Keywords: lower extremity lymphedema (LEL), gynecologic cancer, external beam radiation therapy (EBRT), risk factor analysis
1. Introduction
Lower extremity lymphedema (LEL) is a complication impairing quality of life in gynecologic cancer patients following radical surgical treatment [1,2]. This complication is quite common, with a reported incidence ranging from 3.6% up to 47.0% [3,4]. If left untreated, lymphedema deteriorates each year [5] and becomes a chronic condition requiring lifelong care with the potential of serious side effects such as malignancy [6,7]. In order to detect and treat lymphedema early, risk factor identification and risk prediction is important. Many studies have been reported to identify risk factors for LEL in gynecologic cancer patients. Adjuvant radiation therapy (RT) is well known to be associated with higher incidence of LEL, regardless of the cancer origin [4,8,9,10], with an approximately 3-fold increased risk in several studies [4,9,10,11,12,13].

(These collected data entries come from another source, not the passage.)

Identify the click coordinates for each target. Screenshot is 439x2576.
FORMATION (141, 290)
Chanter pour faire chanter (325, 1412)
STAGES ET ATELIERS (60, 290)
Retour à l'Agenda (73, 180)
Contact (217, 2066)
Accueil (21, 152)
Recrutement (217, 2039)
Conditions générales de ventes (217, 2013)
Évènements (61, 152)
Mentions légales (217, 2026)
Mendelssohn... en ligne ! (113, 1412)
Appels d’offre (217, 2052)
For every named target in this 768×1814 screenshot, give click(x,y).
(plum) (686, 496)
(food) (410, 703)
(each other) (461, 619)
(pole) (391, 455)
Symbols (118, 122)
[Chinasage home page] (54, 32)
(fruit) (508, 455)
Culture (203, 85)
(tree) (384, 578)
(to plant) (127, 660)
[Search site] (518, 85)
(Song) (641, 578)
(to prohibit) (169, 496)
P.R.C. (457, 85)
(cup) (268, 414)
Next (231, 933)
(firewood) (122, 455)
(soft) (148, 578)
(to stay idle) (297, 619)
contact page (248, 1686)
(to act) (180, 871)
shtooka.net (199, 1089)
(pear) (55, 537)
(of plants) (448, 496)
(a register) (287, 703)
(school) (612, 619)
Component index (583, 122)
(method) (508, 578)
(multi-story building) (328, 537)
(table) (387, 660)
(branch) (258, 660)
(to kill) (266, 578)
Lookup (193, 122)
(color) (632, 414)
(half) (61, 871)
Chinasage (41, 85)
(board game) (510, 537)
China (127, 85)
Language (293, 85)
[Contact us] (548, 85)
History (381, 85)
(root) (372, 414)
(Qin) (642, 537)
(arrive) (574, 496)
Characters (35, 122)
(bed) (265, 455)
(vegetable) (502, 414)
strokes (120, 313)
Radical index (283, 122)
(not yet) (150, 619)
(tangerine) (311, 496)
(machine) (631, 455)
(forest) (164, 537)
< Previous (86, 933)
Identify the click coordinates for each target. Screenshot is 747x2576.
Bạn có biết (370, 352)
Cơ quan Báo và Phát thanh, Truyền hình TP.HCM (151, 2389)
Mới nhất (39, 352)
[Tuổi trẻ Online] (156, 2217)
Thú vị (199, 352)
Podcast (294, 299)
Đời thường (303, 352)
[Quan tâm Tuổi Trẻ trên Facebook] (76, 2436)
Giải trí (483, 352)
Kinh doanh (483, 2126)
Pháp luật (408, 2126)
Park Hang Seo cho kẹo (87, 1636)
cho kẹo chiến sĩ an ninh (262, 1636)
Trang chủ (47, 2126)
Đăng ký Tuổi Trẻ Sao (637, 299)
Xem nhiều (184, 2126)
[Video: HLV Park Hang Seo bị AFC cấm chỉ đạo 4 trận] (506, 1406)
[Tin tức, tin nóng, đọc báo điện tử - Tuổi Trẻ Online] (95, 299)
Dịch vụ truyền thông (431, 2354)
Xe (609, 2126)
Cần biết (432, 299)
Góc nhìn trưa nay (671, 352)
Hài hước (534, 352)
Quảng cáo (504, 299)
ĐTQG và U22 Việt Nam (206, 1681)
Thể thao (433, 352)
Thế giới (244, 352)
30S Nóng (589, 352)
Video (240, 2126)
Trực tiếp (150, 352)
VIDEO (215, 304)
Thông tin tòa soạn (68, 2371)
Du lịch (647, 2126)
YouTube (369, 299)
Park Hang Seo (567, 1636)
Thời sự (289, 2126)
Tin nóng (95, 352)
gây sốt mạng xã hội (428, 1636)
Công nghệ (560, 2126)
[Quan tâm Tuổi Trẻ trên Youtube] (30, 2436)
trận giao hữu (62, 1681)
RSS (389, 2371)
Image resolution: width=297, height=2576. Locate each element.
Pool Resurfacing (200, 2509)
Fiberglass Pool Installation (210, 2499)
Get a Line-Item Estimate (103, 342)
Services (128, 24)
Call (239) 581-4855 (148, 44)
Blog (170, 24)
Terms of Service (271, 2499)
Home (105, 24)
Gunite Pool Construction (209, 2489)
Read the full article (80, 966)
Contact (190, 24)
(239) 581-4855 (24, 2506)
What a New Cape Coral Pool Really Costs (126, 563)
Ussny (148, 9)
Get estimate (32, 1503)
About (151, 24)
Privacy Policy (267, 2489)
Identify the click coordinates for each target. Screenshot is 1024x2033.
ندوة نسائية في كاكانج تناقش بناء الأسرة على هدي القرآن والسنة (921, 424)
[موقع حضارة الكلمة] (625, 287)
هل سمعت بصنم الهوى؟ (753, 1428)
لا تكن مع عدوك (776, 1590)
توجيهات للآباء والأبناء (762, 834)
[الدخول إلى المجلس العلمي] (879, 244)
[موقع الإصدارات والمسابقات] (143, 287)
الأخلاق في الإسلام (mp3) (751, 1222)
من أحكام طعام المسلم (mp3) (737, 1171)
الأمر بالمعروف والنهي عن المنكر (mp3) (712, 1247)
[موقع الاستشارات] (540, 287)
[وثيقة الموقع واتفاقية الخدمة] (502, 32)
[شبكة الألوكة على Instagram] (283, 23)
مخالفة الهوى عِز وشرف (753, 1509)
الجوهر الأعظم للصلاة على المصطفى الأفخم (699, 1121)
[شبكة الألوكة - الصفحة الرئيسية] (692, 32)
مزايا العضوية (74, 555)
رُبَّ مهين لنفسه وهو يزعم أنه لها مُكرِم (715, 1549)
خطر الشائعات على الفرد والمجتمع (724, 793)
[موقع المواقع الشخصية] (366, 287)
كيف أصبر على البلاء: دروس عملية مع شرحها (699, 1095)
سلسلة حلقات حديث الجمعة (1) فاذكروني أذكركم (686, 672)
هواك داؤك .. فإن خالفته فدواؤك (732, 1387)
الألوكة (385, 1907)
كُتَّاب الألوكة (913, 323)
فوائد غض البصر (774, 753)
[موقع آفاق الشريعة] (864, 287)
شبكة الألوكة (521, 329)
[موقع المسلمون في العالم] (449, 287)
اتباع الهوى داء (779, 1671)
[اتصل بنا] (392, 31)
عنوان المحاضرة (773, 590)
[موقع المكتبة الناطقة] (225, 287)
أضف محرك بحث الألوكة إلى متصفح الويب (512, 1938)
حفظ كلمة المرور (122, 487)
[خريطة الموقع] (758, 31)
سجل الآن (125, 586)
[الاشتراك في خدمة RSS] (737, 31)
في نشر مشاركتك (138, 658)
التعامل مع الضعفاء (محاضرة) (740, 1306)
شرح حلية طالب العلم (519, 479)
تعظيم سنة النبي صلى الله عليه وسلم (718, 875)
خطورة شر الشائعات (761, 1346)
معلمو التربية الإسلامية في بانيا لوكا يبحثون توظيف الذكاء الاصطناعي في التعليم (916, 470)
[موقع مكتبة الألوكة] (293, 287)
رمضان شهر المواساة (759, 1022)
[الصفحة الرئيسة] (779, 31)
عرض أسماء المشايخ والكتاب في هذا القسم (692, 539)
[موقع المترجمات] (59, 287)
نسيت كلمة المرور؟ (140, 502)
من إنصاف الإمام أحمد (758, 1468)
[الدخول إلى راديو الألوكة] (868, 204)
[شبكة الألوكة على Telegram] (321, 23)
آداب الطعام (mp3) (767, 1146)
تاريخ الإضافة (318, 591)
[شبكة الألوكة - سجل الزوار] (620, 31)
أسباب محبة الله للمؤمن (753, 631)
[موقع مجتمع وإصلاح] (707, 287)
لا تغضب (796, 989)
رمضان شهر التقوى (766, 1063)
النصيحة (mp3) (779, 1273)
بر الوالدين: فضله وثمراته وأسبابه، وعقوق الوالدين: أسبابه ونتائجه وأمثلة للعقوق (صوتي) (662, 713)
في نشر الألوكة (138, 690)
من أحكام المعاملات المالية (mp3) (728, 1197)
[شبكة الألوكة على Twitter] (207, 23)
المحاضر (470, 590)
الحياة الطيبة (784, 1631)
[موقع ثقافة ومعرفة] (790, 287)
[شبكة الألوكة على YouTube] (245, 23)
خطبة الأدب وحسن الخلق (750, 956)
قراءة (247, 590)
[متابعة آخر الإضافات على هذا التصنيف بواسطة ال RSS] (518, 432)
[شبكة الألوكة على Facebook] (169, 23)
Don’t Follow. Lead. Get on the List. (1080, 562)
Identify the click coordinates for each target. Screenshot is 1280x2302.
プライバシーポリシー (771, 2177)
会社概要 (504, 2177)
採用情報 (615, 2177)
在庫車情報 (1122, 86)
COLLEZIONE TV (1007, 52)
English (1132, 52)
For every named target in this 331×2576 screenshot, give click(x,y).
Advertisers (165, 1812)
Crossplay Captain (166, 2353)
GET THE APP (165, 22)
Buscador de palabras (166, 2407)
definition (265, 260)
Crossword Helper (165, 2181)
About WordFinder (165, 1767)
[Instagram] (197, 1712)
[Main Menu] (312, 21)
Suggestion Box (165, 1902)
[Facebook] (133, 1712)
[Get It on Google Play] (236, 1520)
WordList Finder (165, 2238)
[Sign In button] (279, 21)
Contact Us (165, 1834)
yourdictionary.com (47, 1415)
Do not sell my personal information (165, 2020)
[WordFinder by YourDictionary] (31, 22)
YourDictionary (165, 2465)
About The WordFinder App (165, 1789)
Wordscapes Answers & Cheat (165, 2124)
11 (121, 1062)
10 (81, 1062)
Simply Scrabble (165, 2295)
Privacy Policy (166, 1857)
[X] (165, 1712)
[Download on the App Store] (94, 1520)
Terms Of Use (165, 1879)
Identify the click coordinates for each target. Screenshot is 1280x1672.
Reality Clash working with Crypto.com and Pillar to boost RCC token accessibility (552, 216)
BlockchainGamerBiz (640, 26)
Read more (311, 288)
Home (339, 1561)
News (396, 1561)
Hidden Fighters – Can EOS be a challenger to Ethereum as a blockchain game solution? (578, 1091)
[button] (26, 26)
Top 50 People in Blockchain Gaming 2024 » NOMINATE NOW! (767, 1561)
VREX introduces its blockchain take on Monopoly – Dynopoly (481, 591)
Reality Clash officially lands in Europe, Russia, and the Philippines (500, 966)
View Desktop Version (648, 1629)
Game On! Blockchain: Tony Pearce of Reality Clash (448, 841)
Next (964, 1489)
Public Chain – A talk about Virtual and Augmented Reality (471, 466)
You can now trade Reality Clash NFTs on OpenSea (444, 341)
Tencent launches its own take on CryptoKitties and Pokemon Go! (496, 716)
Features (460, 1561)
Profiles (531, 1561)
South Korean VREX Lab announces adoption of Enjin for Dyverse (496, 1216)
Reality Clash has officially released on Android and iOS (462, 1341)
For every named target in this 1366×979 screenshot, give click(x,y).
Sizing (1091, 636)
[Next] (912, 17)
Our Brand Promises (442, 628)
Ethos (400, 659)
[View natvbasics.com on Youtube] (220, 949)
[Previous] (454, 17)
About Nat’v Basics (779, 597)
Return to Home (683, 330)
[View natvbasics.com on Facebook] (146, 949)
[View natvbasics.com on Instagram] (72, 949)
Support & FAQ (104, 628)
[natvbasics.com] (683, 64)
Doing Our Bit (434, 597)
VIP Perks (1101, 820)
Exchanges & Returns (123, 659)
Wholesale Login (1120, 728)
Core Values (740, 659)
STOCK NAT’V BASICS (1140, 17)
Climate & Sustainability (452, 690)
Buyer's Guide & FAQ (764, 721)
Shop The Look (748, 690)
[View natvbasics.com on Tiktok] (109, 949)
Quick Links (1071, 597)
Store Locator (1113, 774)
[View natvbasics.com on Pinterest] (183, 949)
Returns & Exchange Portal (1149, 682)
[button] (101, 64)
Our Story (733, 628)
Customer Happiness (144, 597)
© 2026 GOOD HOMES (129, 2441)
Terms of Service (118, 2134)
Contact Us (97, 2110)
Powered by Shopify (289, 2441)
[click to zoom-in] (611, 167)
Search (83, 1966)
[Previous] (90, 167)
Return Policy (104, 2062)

However, little is known about the different risks for LEL influence by the two RT modalities, external beam radiation therapy (EBRT) and brachytherapy. Brachytherapy is typically thought to cause less LEL since it targets just the vaginal wall and paravaginal lymphatics. However, few studies have compared the different effects of pelvic EBRT and vaginal brachytherapy on LEL to date [9,14]. Recently, a quality-of-life study by Karabuga et al. [15] demonstrated that brachytherapy was related to a lower risk of LEL compared with EBRT, using a retrospective lymphedema score analysis based on subjective questionnaires.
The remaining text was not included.